An armchair is always single, an isolated item. But it is the sofa – whether as a stand-alone item or ensemble, that promotes community; you sit in a common area as if in the same boat. As art historian Martin Warnke ascertains, "the individual armchair renounces in the sofa its ceremonial solitary claim". In the "salon the sofa formed the programmatic core of an opened cell: It stood in the middle of the room's long wall and had individual armchairs placed alongside it against the same wall. As such, the group was exposed to the entire room and prepared for communication on all sides. (...)The ensemble, which was only one of the conversation possibilities distributed around the room, permitted free entrance and exit". As was once the case in the salon, today's seating ensembles also place seating rights and ranks at our disposal. And ever more frequently they feature in the so-called living room, which with its house bar integrated the pub and the concert hall with its hi-fi system, and stand facing the television as the media window on the globalized world. Only in interiors that have to satisfy higher standards does the open fire occupy this place and center the ensemble in a somewhat archaic fashion.
As regards typology the sofa proves problematic. If you exclude special cases or hybrid anomalies such as the sofa bed or the daybed, there are surprisingly few breaks to be found in its continuity. As such, the micrological structure of the typological classification is subject to subjective and functional criteria, is essentially arbitrary. A sofa that does not resemble a bench serves more or less for sitting and reclining – including all manner of intermediate levels of comfortable and relaxed resting. What remains, in other words the organization of relaxed sitting, is a question of taste and zeitgeist, materials employed and good finishing, i.e., refers to differences of individual examples that are formally and historically occasioned. Consequently, rather than being a chronology featuring individual breaks the typology of the sofa is more like a potpourri of individual solutions (together with occasional allusions to historical models).

• **Data section**:
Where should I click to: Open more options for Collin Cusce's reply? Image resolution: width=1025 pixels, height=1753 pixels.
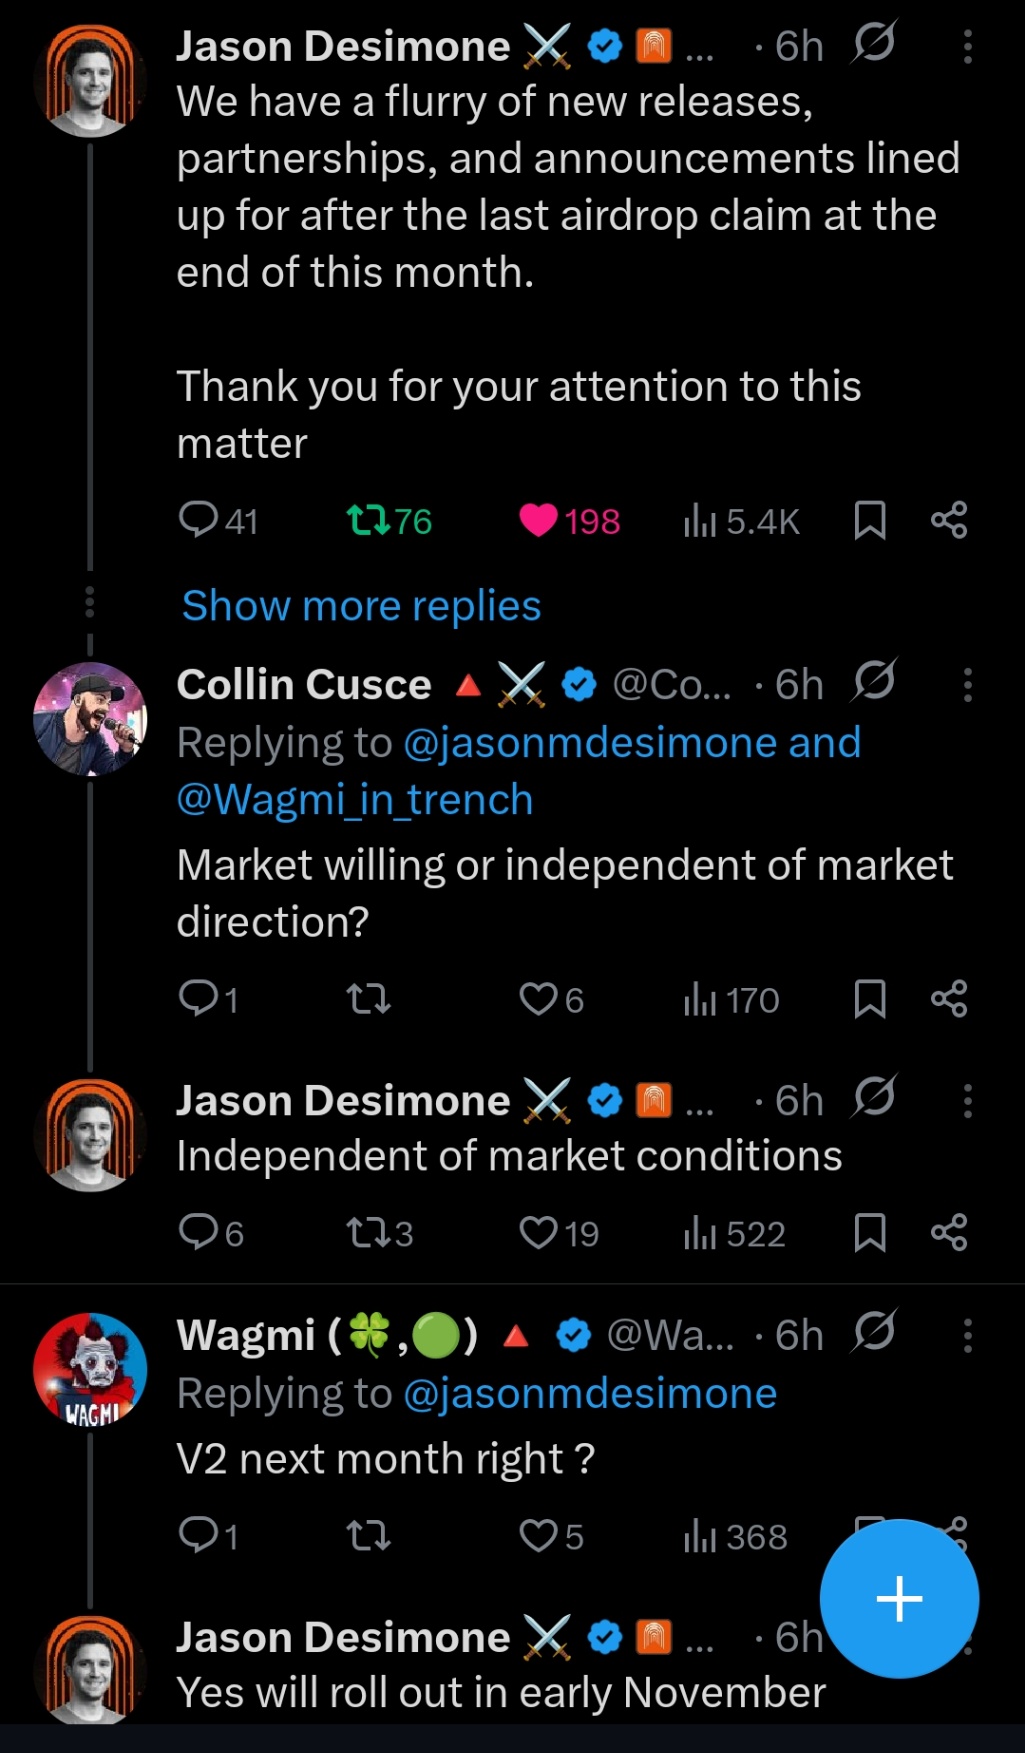coord(967,685)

• **What is needed**: Translate this sentence from the text on the sofa into German: "As regards typology the sofa proves problematic." The data were taken from a separate source and are unrelated to the text on the sofa.

• **Your solution**: Was die Typologie betrifft, erweist sich das Sofa als problematisch.